━━━━━ Provided records

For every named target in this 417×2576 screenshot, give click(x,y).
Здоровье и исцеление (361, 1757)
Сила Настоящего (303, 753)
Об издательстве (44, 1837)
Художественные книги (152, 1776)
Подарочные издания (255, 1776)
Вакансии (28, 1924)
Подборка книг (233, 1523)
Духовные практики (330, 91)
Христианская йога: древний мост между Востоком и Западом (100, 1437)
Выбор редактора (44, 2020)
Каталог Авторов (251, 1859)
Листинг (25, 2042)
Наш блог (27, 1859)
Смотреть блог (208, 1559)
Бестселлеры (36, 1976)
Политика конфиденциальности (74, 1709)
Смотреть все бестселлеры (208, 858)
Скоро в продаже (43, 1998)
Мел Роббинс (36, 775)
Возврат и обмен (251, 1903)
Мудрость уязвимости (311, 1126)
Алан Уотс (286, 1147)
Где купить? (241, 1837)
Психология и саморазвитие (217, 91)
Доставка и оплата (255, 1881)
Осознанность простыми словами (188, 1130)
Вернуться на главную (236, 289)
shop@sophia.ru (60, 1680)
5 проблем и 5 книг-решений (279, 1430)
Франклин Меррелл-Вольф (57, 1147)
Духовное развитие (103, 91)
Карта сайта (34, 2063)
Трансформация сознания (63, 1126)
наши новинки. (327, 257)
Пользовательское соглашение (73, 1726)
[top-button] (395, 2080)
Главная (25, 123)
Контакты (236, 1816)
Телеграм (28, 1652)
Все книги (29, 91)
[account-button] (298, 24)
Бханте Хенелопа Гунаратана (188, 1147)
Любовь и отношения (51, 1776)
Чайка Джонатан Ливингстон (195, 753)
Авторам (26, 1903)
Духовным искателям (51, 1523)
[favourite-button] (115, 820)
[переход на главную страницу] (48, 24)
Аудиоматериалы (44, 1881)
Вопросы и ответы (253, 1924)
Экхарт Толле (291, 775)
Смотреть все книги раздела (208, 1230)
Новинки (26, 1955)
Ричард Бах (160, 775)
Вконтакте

━━━━━━━━━━

_Task statement:_ Please give an exact copy of every entry.

_Solution for this problem:_
For every named target in this 417×2576 screenshot, give click(x,y).
Здоровье и исцеление (361, 1757)
Сила Настоящего (303, 753)
Об издательстве (44, 1837)
Художественные книги (152, 1776)
Подарочные издания (255, 1776)
Вакансии (28, 1924)
Подборка книг (233, 1523)
Духовные практики (330, 91)
Христианская йога: древний мост между Востоком и Западом (100, 1437)
Выбор редактора (44, 2020)
Каталог Авторов (251, 1859)
Листинг (25, 2042)
Наш блог (27, 1859)
Смотреть блог (208, 1559)
Бестселлеры (36, 1976)
Политика конфиденциальности (74, 1709)
Смотреть все бестселлеры (208, 858)
Скоро в продаже (43, 1998)
Мел Роббинс (36, 775)
Возврат и обмен (251, 1903)
Мудрость уязвимости (311, 1126)
Алан Уотс (286, 1147)
Где купить? (241, 1837)
Психология и саморазвитие (217, 91)
Доставка и оплата (255, 1881)
Осознанность простыми словами (188, 1130)
Вернуться на главную (236, 289)
shop@sophia.ru (60, 1680)
5 проблем и 5 книг-решений (279, 1430)
Франклин Меррелл-Вольф (57, 1147)
Духовное развитие (103, 91)
Карта сайта (34, 2063)
Трансформация сознания (63, 1126)
наши новинки. (327, 257)
Пользовательское соглашение (73, 1726)
[top-button] (395, 2080)
Главная (25, 123)
Контакты (236, 1816)
Телеграм (28, 1652)
Все книги (29, 91)
[account-button] (298, 24)
Бханте Хенелопа Гунаратана (188, 1147)
Любовь и отношения (51, 1776)
Чайка Джонатан Ливингстон (195, 753)
Авторам (26, 1903)
Духовным искателям (51, 1523)
[favourite-button] (115, 820)
[переход на главную страницу] (48, 24)
Аудиоматериалы (44, 1881)
Вопросы и ответы (253, 1924)
Экхарт Толле (291, 775)
Смотреть все книги раздела (208, 1230)
Новинки (26, 1955)
Ричард Бах (160, 775)
Вконтакте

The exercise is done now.